▶ _INSTRUCTIONS TO FOLLOW_: Reproduce the records exactly, beginning with their first line and ending with the line that contains "Open the Recording Channels submenu", and output nothing more.

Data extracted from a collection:
________________

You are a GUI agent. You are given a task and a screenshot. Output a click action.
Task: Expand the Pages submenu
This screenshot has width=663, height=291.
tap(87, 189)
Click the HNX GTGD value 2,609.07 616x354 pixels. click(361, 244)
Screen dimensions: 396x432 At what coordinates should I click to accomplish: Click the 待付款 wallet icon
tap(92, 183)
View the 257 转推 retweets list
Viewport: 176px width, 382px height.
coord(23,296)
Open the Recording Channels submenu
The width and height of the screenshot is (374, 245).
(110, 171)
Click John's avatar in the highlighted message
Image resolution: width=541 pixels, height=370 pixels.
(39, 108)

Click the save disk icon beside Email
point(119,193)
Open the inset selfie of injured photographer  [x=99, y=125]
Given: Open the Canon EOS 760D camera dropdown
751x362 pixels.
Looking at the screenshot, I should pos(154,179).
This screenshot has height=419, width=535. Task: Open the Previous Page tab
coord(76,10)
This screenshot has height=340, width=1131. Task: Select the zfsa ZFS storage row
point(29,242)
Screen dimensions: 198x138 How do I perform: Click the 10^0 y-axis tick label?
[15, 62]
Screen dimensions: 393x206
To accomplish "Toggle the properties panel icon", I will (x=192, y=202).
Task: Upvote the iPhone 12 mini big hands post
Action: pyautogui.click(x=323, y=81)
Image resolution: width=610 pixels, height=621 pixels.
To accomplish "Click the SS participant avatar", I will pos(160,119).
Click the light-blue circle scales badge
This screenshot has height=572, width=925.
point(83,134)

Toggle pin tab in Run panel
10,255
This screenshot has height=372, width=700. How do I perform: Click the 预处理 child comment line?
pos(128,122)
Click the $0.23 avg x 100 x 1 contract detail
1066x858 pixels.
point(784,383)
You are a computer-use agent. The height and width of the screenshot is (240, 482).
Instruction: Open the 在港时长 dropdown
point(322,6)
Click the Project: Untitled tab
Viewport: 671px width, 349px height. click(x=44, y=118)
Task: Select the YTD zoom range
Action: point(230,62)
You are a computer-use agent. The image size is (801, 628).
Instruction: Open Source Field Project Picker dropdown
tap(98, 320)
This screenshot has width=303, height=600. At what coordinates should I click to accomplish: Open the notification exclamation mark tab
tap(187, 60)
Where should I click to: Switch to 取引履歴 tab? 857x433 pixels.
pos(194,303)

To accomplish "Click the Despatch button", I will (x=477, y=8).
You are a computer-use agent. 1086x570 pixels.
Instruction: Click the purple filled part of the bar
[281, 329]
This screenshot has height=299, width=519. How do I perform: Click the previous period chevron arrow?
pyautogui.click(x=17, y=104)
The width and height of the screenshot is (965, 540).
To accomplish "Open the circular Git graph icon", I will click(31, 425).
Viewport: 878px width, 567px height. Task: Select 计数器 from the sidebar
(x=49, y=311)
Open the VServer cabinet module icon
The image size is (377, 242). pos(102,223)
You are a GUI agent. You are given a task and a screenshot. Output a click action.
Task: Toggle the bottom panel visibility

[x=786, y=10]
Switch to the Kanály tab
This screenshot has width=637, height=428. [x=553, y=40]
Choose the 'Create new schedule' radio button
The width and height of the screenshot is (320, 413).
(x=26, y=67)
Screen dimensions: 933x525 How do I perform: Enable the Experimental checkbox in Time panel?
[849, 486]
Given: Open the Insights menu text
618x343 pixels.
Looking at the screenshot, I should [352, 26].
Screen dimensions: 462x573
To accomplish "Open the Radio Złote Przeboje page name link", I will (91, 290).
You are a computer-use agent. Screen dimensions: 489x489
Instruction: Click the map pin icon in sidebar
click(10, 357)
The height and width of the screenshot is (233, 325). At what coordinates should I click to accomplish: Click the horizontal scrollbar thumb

________________

▶ _RESULT OF THE EXERCISE_:
You are a GUI agent. You are given a task and a screenshot. Output a click action.
Task: Expand the Pages submenu
This screenshot has width=663, height=291.
tap(87, 189)
Click the HNX GTGD value 2,609.07 616x354 pixels. click(361, 244)
Screen dimensions: 396x432 At what coordinates should I click to accomplish: Click the 待付款 wallet icon
tap(92, 183)
View the 257 转推 retweets list
Viewport: 176px width, 382px height.
coord(23,296)
Open the Recording Channels submenu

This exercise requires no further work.